2019 was the first growing season, and then COVID-19 hit, and it meant expansion for the delivery service.
The Klett family has a history in Hopewell that goes back over a couple of hundred years, and the family owned a home in the township since 1962.
James and his brother headed there to live and found an 8-acre farm for rent just five miles away. “The property had never been farmed before,” states the younger Klett brother. “It had never been used as cropland; it was pasture.” In fact, two cows grazed on the land. “The grass was all four feet high, it was filled with bushes, and there was just a lot of prep work. We mowed everything down, ploughed brand new fields, and kind of built that farm from scratch.”
Although not USDA Certified Organic, the Kletts said they follow its principals. “I would say first generation farmers — so they’re 20 something and they’re gotten into agriculture, not from a family business — you’ll probably find that almost all of them are either organic, or at least sustainable to some extent,” says James.
The Kletts also founded and run the Hopewell Farmers’ Market, which is open from 9 a.m. to 2 p.m. on Sundays. And the backbone of Fairgrown Farm — along with the tomatoes, broccoli, cucumbers, eggplant, kale, lettuce, and much more — is still the delivery program. James provides an update on its progress. “This year I think we had around 100 to 110 delivery members. We were able to build that program a lot when COVID happened; there were a lot people looking for delivery shares.

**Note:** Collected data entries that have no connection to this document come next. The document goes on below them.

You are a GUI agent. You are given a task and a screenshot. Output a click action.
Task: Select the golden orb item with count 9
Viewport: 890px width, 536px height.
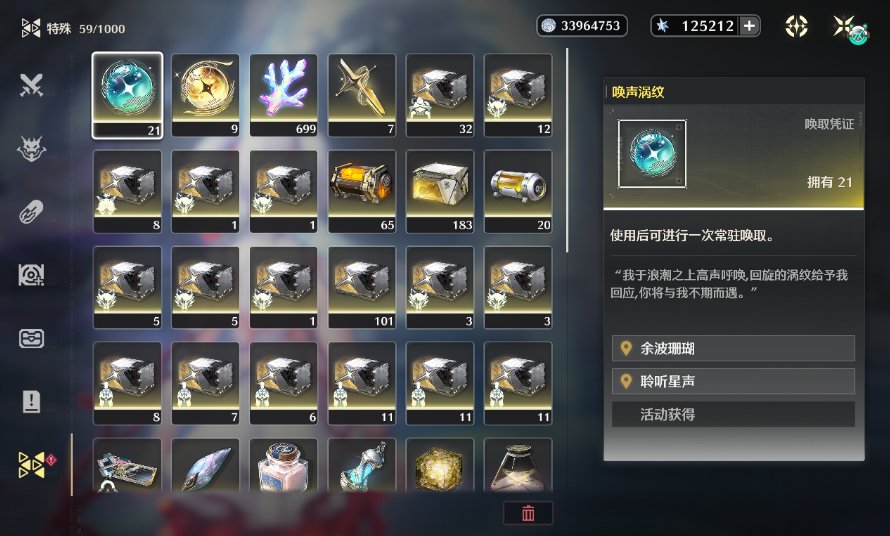205,95
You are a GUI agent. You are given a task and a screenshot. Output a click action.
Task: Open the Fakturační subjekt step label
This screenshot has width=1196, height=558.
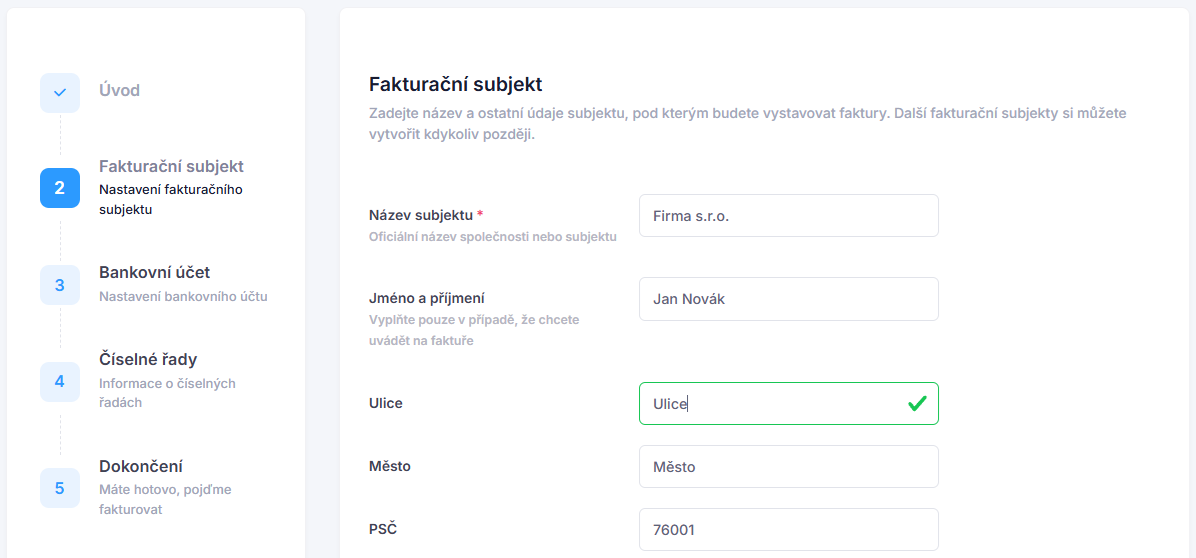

Delivery is, for us, the most realistic business model, the most profitable business model. Over the next couple of years, we’re really planning on expanding that delivery program a lot.”
James Klett, who attended Rutgers University for Business but minored in Agriculture when fueled by his first farming venture, occasionally takes melancholy drives by River Road Gardens, which is no longer maintained. “I put up the pretty low-quality fence because I worked out a deal with the family that we were going to put up this one-year temporary fence.” He was asked to leave it up after he left. “Now, 6 years later, there’s still a little half acre lot, and it’s got a falling over fence and it’s all overgrown with weeds.”
It was a humble beginning for the young farmer, but a fond one.